● **Work item**:
Repeat the records below in their entirety, exactly.

════

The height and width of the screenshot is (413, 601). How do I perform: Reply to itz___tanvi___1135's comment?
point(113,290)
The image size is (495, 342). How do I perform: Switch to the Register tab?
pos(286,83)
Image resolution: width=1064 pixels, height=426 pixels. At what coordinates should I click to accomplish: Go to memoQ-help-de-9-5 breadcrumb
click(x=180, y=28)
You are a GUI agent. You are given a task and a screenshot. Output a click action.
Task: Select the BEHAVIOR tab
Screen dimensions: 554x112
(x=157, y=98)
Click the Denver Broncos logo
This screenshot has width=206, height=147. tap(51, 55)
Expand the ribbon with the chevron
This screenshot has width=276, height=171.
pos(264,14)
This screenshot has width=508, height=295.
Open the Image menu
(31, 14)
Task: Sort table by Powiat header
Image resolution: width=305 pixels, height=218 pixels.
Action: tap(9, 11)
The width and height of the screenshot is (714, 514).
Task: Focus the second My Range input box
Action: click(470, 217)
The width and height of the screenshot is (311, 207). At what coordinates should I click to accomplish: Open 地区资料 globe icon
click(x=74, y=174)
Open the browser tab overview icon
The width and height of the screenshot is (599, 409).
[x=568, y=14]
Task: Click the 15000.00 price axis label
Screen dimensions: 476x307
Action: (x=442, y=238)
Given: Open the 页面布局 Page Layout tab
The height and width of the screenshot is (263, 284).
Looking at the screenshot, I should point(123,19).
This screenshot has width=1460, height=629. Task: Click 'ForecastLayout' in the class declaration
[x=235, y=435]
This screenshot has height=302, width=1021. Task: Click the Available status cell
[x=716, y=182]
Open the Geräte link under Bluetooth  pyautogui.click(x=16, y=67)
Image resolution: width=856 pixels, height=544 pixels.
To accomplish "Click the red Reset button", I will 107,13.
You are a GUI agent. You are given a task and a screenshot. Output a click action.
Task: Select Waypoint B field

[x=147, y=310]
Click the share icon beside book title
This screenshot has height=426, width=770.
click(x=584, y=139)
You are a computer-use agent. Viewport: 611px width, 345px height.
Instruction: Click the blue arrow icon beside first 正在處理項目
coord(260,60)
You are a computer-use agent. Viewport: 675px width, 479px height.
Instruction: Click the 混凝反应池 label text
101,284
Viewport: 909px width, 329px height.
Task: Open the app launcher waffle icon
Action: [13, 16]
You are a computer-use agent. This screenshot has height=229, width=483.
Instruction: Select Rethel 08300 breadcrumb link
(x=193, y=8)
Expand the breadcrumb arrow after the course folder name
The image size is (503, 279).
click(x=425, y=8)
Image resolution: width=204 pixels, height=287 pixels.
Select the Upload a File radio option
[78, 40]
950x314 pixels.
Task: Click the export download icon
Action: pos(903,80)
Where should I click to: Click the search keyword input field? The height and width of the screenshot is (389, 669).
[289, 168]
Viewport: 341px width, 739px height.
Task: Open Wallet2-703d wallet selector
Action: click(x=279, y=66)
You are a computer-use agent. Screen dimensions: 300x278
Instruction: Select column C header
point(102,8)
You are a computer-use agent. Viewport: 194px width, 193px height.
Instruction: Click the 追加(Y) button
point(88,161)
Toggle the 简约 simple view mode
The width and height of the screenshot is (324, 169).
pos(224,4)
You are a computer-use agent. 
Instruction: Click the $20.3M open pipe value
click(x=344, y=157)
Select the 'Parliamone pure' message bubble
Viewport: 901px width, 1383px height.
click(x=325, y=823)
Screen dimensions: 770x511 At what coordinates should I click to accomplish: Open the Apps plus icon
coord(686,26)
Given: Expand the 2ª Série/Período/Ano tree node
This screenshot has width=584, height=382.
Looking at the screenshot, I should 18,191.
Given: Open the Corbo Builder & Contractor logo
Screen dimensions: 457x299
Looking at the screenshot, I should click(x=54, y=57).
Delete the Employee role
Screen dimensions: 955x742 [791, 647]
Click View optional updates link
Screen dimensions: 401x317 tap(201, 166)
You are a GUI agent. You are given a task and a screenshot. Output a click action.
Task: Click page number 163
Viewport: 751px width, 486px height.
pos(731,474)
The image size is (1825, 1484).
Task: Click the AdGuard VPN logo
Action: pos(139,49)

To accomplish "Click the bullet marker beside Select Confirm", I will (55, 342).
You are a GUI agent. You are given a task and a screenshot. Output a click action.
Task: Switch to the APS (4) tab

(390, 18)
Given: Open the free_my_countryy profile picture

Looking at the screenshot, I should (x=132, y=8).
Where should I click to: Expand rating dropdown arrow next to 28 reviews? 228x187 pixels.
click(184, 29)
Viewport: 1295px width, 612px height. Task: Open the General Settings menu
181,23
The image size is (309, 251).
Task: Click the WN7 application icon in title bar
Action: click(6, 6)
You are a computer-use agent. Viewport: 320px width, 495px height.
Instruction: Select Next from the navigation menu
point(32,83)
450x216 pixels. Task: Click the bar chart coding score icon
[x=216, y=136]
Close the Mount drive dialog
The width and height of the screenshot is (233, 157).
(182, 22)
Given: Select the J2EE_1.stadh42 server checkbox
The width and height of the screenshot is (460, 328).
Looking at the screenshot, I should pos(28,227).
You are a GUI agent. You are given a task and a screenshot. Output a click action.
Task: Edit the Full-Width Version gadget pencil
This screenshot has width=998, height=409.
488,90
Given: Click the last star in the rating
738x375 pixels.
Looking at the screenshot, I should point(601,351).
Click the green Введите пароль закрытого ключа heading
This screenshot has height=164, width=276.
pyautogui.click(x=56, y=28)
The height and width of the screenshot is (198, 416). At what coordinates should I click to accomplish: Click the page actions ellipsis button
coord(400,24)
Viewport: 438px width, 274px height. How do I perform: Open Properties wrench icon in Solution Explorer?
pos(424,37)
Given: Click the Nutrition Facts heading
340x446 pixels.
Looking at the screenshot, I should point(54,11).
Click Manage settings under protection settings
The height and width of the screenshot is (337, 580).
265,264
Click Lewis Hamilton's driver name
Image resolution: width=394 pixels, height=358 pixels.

════

● **Reply**:
The height and width of the screenshot is (413, 601). How do I perform: Reply to itz___tanvi___1135's comment?
point(113,290)
The image size is (495, 342). How do I perform: Switch to the Register tab?
pos(286,83)
Image resolution: width=1064 pixels, height=426 pixels. At what coordinates should I click to accomplish: Go to memoQ-help-de-9-5 breadcrumb
click(x=180, y=28)
You are a GUI agent. You are given a task and a screenshot. Output a click action.
Task: Select the BEHAVIOR tab
Screen dimensions: 554x112
(x=157, y=98)
Click the Denver Broncos logo
This screenshot has width=206, height=147. tap(51, 55)
Expand the ribbon with the chevron
This screenshot has width=276, height=171.
pos(264,14)
This screenshot has width=508, height=295.
Open the Image menu
(31, 14)
Task: Sort table by Powiat header
Image resolution: width=305 pixels, height=218 pixels.
Action: tap(9, 11)
The width and height of the screenshot is (714, 514).
Task: Focus the second My Range input box
Action: click(470, 217)
The width and height of the screenshot is (311, 207). At what coordinates should I click to accomplish: Open 地区资料 globe icon
click(x=74, y=174)
Open the browser tab overview icon
The width and height of the screenshot is (599, 409).
[x=568, y=14]
Task: Click the 15000.00 price axis label
Screen dimensions: 476x307
Action: (x=442, y=238)
Given: Open the 页面布局 Page Layout tab
The height and width of the screenshot is (263, 284).
Looking at the screenshot, I should point(123,19).
This screenshot has width=1460, height=629. Task: Click 'ForecastLayout' in the class declaration
[x=235, y=435]
This screenshot has height=302, width=1021. Task: Click the Available status cell
[x=716, y=182]
Open the Geräte link under Bluetooth  pyautogui.click(x=16, y=67)
Image resolution: width=856 pixels, height=544 pixels.
To accomplish "Click the red Reset button", I will 107,13.
You are a GUI agent. You are given a task and a screenshot. Output a click action.
Task: Select Waypoint B field

[x=147, y=310]
Click the share icon beside book title
This screenshot has height=426, width=770.
click(x=584, y=139)
You are a computer-use agent. Viewport: 611px width, 345px height.
Instruction: Click the blue arrow icon beside first 正在處理項目
coord(260,60)
You are a computer-use agent. Viewport: 675px width, 479px height.
Instruction: Click the 混凝反应池 label text
101,284
Viewport: 909px width, 329px height.
Task: Open the app launcher waffle icon
Action: [13, 16]
You are a computer-use agent. This screenshot has height=229, width=483.
Instruction: Select Rethel 08300 breadcrumb link
(x=193, y=8)
Expand the breadcrumb arrow after the course folder name
The image size is (503, 279).
click(x=425, y=8)
Image resolution: width=204 pixels, height=287 pixels.
Select the Upload a File radio option
[78, 40]
950x314 pixels.
Task: Click the export download icon
Action: pos(903,80)
Where should I click to: Click the search keyword input field? The height and width of the screenshot is (389, 669).
[289, 168]
Viewport: 341px width, 739px height.
Task: Open Wallet2-703d wallet selector
Action: click(x=279, y=66)
You are a computer-use agent. Screen dimensions: 300x278
Instruction: Select column C header
point(102,8)
You are a computer-use agent. Viewport: 194px width, 193px height.
Instruction: Click the 追加(Y) button
point(88,161)
Toggle the 简约 simple view mode
The width and height of the screenshot is (324, 169).
pos(224,4)
You are a computer-use agent. 
Instruction: Click the $20.3M open pipe value
click(x=344, y=157)
Select the 'Parliamone pure' message bubble
Viewport: 901px width, 1383px height.
click(x=325, y=823)
Screen dimensions: 770x511 At what coordinates should I click to accomplish: Open the Apps plus icon
coord(686,26)
Given: Expand the 2ª Série/Período/Ano tree node
This screenshot has width=584, height=382.
Looking at the screenshot, I should 18,191.
Given: Open the Corbo Builder & Contractor logo
Screen dimensions: 457x299
Looking at the screenshot, I should click(x=54, y=57).
Delete the Employee role
Screen dimensions: 955x742 [791, 647]
Click View optional updates link
Screen dimensions: 401x317 tap(201, 166)
You are a GUI agent. You are given a task and a screenshot. Output a click action.
Task: Click page number 163
Viewport: 751px width, 486px height.
pos(731,474)
The image size is (1825, 1484).
Task: Click the AdGuard VPN logo
Action: pos(139,49)

To accomplish "Click the bullet marker beside Select Confirm", I will (55, 342).
You are a GUI agent. You are given a task and a screenshot. Output a click action.
Task: Switch to the APS (4) tab

(390, 18)
Given: Open the free_my_countryy profile picture

Looking at the screenshot, I should (x=132, y=8).
Where should I click to: Expand rating dropdown arrow next to 28 reviews? 228x187 pixels.
click(184, 29)
Viewport: 1295px width, 612px height. Task: Open the General Settings menu
181,23
The image size is (309, 251).
Task: Click the WN7 application icon in title bar
Action: click(6, 6)
You are a computer-use agent. Viewport: 320px width, 495px height.
Instruction: Select Next from the navigation menu
point(32,83)
450x216 pixels. Task: Click the bar chart coding score icon
[x=216, y=136]
Close the Mount drive dialog
The width and height of the screenshot is (233, 157).
(182, 22)
Given: Select the J2EE_1.stadh42 server checkbox
The width and height of the screenshot is (460, 328).
Looking at the screenshot, I should pos(28,227).
You are a GUI agent. You are given a task and a screenshot. Output a click action.
Task: Edit the Full-Width Version gadget pencil
This screenshot has width=998, height=409.
488,90
Given: Click the last star in the rating
738x375 pixels.
Looking at the screenshot, I should point(601,351).
Click the green Введите пароль закрытого ключа heading
This screenshot has height=164, width=276.
pyautogui.click(x=56, y=28)
The height and width of the screenshot is (198, 416). At what coordinates should I click to accomplish: Click the page actions ellipsis button
coord(400,24)
Viewport: 438px width, 274px height. How do I perform: Open Properties wrench icon in Solution Explorer?
pos(424,37)
Given: Click the Nutrition Facts heading
340x446 pixels.
Looking at the screenshot, I should point(54,11).
Click Manage settings under protection settings
The height and width of the screenshot is (337, 580).
265,264
Click Lewis Hamilton's driver name
Image resolution: width=394 pixels, height=358 pixels.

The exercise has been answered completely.